387 Milliarden Euro ausgegeben, 3 Millionen Bauernhöfe verloren: Die EU-Agrarpolitik in der Sackgasse (xataka.com)
- EU verlor 3 Mio. Betriebe (25 %) seit 2013 bei GAP-Ausgaben von 387 Mrd. €.
- 80 % der GAP-Mittel fließen an 20 % der Empfänger (meist Großbetriebe).
- Spanien: 180.000 Betriebe weniger in 15 Jahren; Großbetriebe +6 %.

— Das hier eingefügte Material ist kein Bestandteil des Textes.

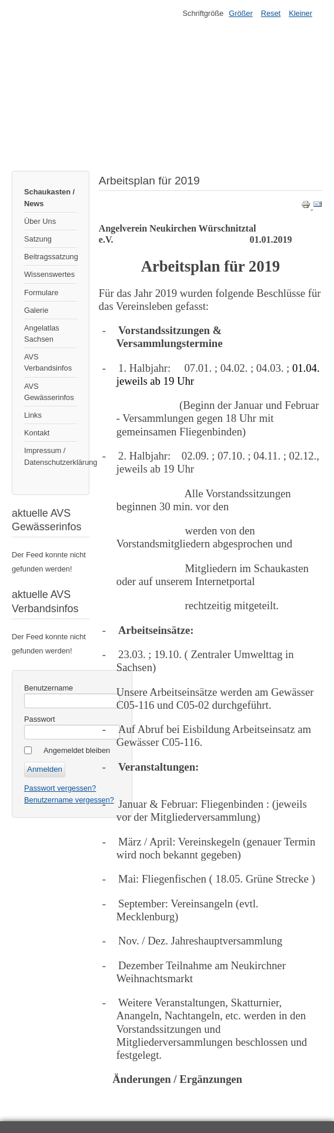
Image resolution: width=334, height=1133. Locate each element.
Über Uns (40, 221)
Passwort (39, 719)
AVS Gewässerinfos (49, 392)
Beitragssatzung (50, 256)
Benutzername (48, 687)
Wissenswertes (49, 274)
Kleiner (300, 13)
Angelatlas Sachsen (41, 333)
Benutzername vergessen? (69, 799)
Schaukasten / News (49, 197)
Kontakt (36, 432)
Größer (241, 13)
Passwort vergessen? (60, 788)
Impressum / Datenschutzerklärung (50, 456)
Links (33, 415)
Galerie (36, 310)
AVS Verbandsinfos (48, 362)
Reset (270, 13)
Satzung (38, 238)
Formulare (41, 292)
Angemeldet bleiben (77, 750)
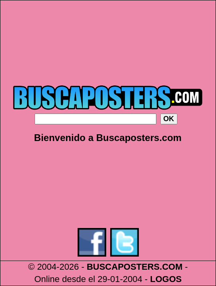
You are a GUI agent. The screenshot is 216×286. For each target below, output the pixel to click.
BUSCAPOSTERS (123, 267)
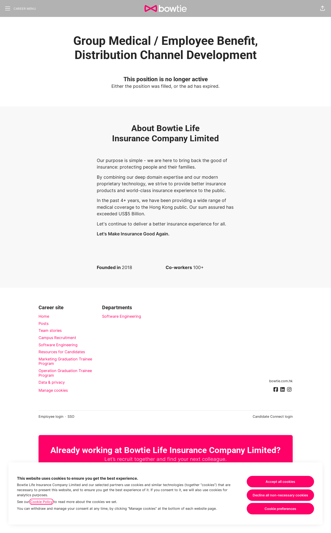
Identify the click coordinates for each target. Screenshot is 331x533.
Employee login (51, 416)
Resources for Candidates (62, 352)
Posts (43, 323)
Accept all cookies (280, 481)
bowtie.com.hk (281, 381)
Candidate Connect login (273, 416)
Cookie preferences (280, 509)
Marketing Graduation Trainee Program (65, 361)
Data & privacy (52, 382)
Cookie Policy (41, 502)
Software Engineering (58, 345)
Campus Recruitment (57, 337)
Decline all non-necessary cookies (280, 495)
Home (44, 316)
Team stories (50, 330)
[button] (322, 8)
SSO (71, 416)
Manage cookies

- Niederlande: Top-1-Prozent erhält 40 % der GAP-Gelder, Stickstoffkrise als Folge.
- GAP endet 2027 – Reformdebatte beginnt.
"Die EU hat in 13 Jahren drei Millionen landwirtschaftliche Betriebe verloren, ein Viertel des Bestands. Gleichzeitig fließen 387 Milliarden Euro aus der Gemeinsamen Agrarpolitik (GAP) – doch 80 % der Mittel gehen an 20 % der Empfänger, meist Großgrundbesitzer. Am Beispiel Spanien zeigt sich: Die Zahl der Höfe sinkt rasant, während Mega-Betriebe wachsen. In den Niederlanden, dem Musterland der Produktivität, erhält das reichste Prozent 40 % der GAP-Gelder – mit verheerenden Folgen für die Umwelt (Stickstoffkrise). Die GAP läuft 2027 aus, die Debatte um eine Reform beginnt jetzt."